- Task requirements -
Without changing a character, output all of the records.

(Collected data entries)
━━━━━━━━━━━━━━━━━━━━

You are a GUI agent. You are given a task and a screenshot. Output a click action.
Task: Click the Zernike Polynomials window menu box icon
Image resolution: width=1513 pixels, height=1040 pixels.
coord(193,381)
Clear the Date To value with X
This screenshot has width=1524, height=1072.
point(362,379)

━━━━━━━━━━━━━━━━━━━━

- Solution to this problem -
You are a GUI agent. You are given a task and a screenshot. Output a click action.
Task: Click the Zernike Polynomials window menu box icon
Image resolution: width=1513 pixels, height=1040 pixels.
coord(193,381)
Clear the Date To value with X
This screenshot has width=1524, height=1072.
point(362,379)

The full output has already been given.